YOUR ASSIGNMENT
From the first line to the last, transcribe the data exactly and skip the pictures.

Collection entries
----
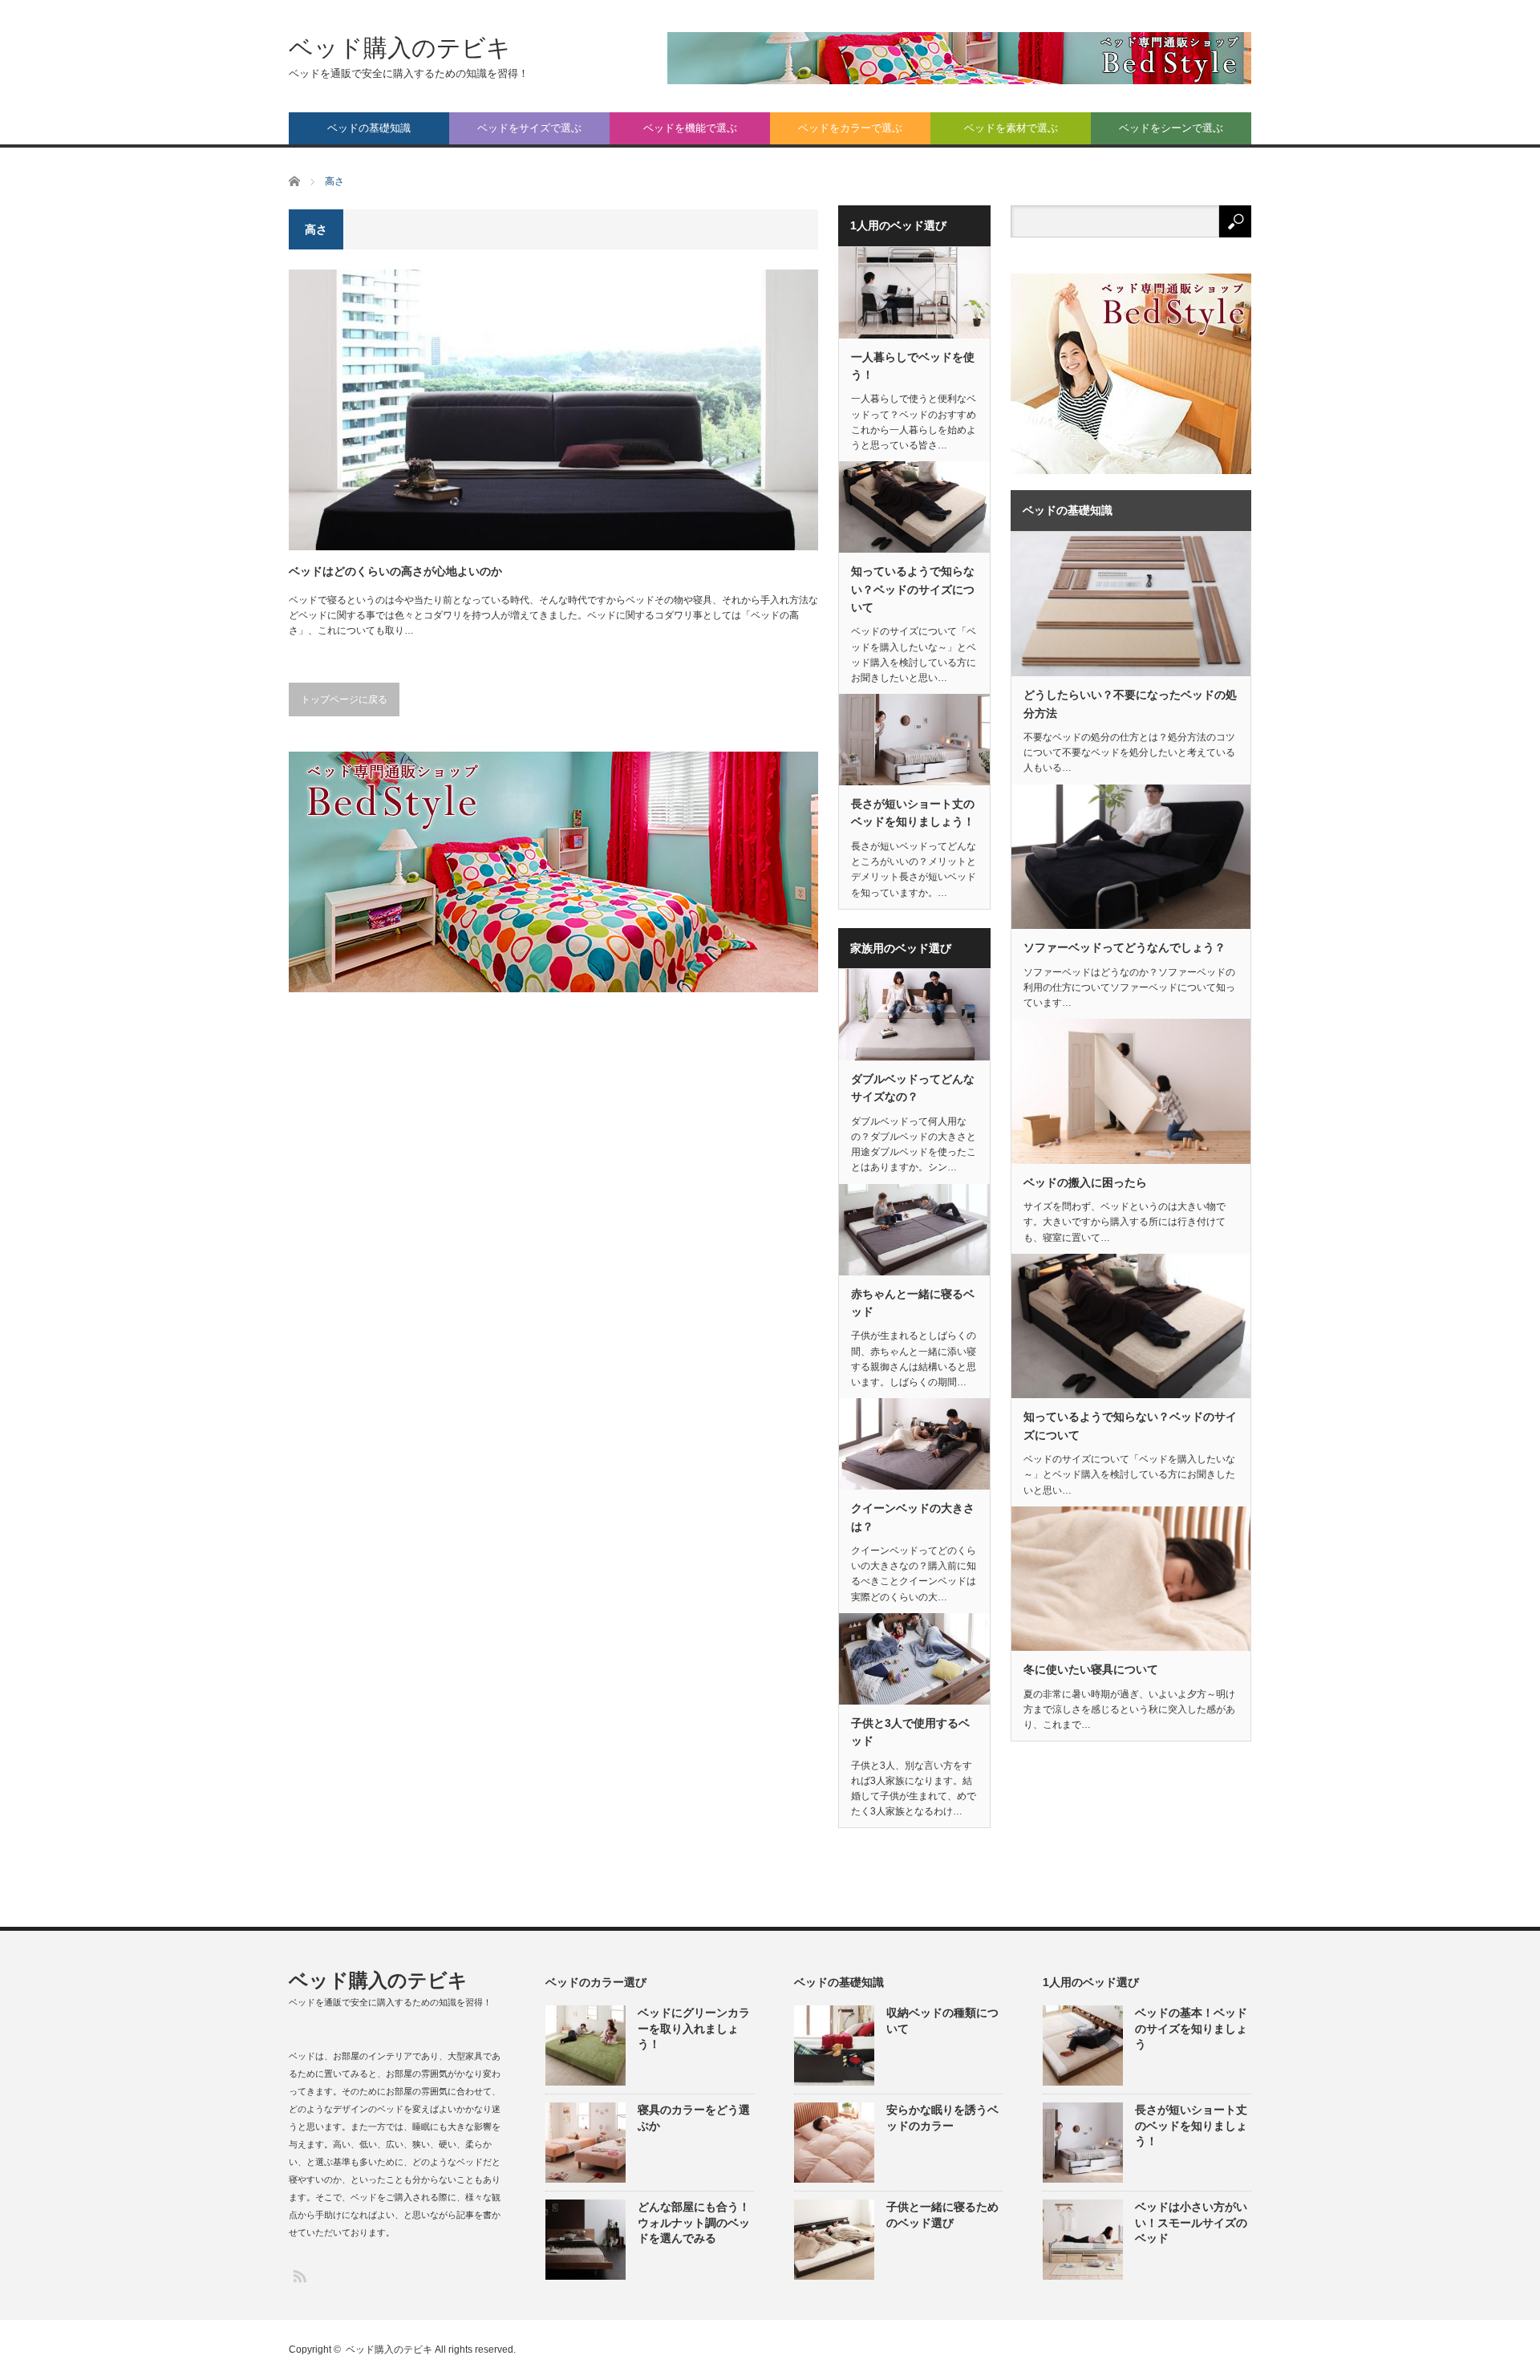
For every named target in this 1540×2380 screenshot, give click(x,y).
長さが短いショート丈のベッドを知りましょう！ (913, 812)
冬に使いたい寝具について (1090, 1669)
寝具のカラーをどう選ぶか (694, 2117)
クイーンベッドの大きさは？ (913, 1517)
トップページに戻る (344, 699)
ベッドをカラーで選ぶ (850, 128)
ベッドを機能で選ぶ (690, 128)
----
TASK ANSWER
For every named target in this 1540×2380 screenshot, give click(x,y).
長さが短いショート丈のベッドを知りましょう！ (913, 812)
冬に使いたい寝具について (1090, 1669)
寝具のカラーをどう選ぶか (694, 2117)
クイーンベッドの大きさは？ (913, 1517)
トップページに戻る (344, 699)
ベッドをカラーで選ぶ (850, 128)
ベッドを機能で選ぶ (690, 128)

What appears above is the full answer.